PROBLEM TO WORK ON: Reproduce the following listing line for line, changing nothing.

DATA SUPPLIED:
^^^^^^^^^^^^^^^^
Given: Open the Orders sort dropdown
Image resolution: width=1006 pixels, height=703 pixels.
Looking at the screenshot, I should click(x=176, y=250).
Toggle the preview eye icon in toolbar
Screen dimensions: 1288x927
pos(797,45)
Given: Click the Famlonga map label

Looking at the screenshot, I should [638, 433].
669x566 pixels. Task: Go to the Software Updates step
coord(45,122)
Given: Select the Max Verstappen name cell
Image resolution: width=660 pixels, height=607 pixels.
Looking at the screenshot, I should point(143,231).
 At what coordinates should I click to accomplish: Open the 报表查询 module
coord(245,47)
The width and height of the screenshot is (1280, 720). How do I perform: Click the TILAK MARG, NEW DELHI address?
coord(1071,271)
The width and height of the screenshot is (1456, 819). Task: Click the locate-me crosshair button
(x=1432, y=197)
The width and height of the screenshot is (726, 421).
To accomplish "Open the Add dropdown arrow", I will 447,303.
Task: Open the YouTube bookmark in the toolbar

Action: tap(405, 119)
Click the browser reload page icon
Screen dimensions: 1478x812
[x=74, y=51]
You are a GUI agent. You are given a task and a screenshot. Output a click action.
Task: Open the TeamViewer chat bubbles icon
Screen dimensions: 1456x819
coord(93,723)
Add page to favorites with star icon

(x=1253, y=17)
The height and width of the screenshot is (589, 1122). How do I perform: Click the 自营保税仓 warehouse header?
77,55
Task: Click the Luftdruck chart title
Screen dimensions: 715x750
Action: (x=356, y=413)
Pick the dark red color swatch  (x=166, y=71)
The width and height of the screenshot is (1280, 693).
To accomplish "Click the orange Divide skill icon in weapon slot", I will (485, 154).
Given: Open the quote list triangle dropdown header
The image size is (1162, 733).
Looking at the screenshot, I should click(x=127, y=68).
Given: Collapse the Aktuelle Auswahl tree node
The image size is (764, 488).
^^^^^^^^^^^^^^^^
OUTPUT FOR THIS EXERCISE:
Given: Open the Orders sort dropdown
Image resolution: width=1006 pixels, height=703 pixels.
Looking at the screenshot, I should click(x=176, y=250).
Toggle the preview eye icon in toolbar
Screen dimensions: 1288x927
pos(797,45)
Given: Click the Famlonga map label

Looking at the screenshot, I should [638, 433].
669x566 pixels. Task: Go to the Software Updates step
coord(45,122)
Given: Select the Max Verstappen name cell
Image resolution: width=660 pixels, height=607 pixels.
Looking at the screenshot, I should point(143,231).
 At what coordinates should I click to accomplish: Open the 报表查询 module
coord(245,47)
The width and height of the screenshot is (1280, 720). How do I perform: Click the TILAK MARG, NEW DELHI address?
coord(1071,271)
The width and height of the screenshot is (1456, 819). Task: Click the locate-me crosshair button
(x=1432, y=197)
The width and height of the screenshot is (726, 421).
To accomplish "Open the Add dropdown arrow", I will 447,303.
Task: Open the YouTube bookmark in the toolbar

Action: tap(405, 119)
Click the browser reload page icon
Screen dimensions: 1478x812
[x=74, y=51]
You are a GUI agent. You are given a task and a screenshot. Output a click action.
Task: Open the TeamViewer chat bubbles icon
Screen dimensions: 1456x819
coord(93,723)
Add page to favorites with star icon

(x=1253, y=17)
The height and width of the screenshot is (589, 1122). How do I perform: Click the 自营保税仓 warehouse header?
77,55
Task: Click the Luftdruck chart title
Screen dimensions: 715x750
Action: (x=356, y=413)
Pick the dark red color swatch  (x=166, y=71)
The width and height of the screenshot is (1280, 693).
To accomplish "Click the orange Divide skill icon in weapon slot", I will (485, 154).
Given: Open the quote list triangle dropdown header
The image size is (1162, 733).
Looking at the screenshot, I should click(x=127, y=68).
Given: Collapse the Aktuelle Auswahl tree node
The image size is (764, 488).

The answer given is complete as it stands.